Martin fired off a letter to the editor. "Color that pole-cat," she wrote, using a homegrown Southernism she says translates roughly to, "Rubbish!"

The idea that Fred helped old ladies was "just another shingle in the shabby sham of the poor old dog." She made a biting reference to the "Home of Fred the Town Dog" signs at town limits. It's time, she said, for signs calling it a place "where people count."

"Fred," in a rebuttal, called her his "arch nemesis," though Martin said in an interview that her beef was not with the dog but his publicity.

By then, Fred was sick, so sick he had been taken up to Montclair Animal Clinic in Birmingham.

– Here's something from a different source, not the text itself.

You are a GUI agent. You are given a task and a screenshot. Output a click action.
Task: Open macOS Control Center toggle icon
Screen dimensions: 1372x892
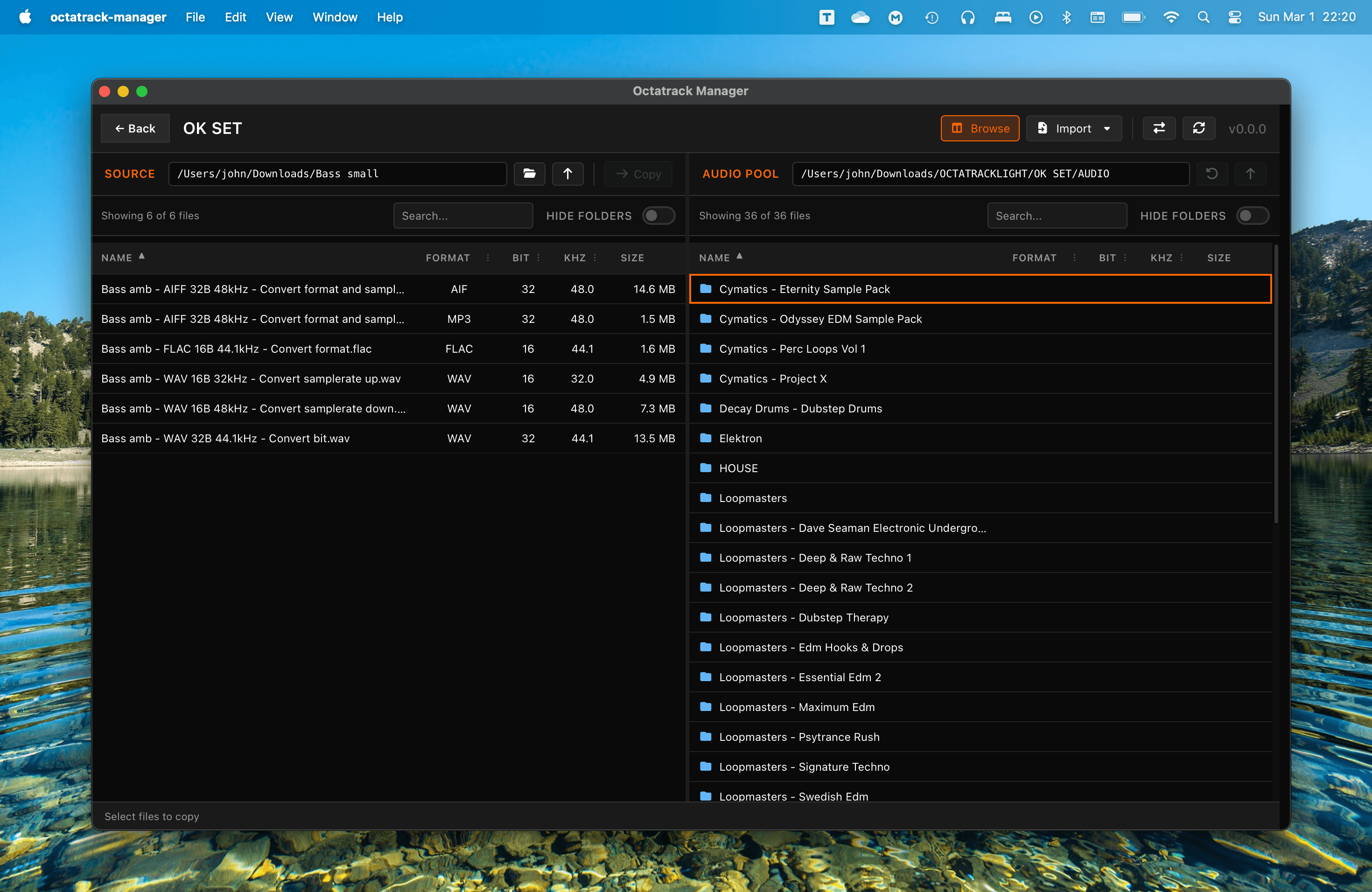(1234, 17)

Dr. John Christian had nursed Fred two years earlier after he was hit by a car. He'd grown so close to the dog that he donated thousands of dollars in care: "He was just one of those you kind of treat special."

The Dec. 20 Fred column tried to tamp down public alarm. "For those of ya'll who don't know I have decided to take a two-week hiatus up at Doc Christiansen's place in Birmingham for a little R&R; while I get pampered with lots of attention, lots of biscuits and gravy, and lots of Christmas and New Year Get Well cards."

But Christian knew it was grim. At first he thought the angry lesions might be from a poisonous snakebite. The symptoms didn't fit, though. The vet came up with another theory: maybe a toxic black recluse spider or spiders bit him. One thing was clear. Fred hurt.

Whatever it was killed Fred. He died in his sleep Dec. 23. He was 14 or 15, the vet says. It was the lead story in the Coosa News: "Fred the Town Dog dies - Nation mourns death of beloved animal."

"I cried all day that day, all day the next day," says Katurah Stewart, a Ken's employee. A casket was made, and schoolchildren scribbled goodbye notes in crayon; one 4-year-old boy who could not say his name bade farewell to "Ed." At the funeral, a psalm was read and adults hid their tears.

Now, Shaw is raising money for a proper headstone. The bank account has $625, and any leftover money will go to Christian's vet practice.

"I'm not planning on another Fred," Shaw says.

Then again, Fred never was fixed, and everybody in town knows he's got offspring running around somewhere.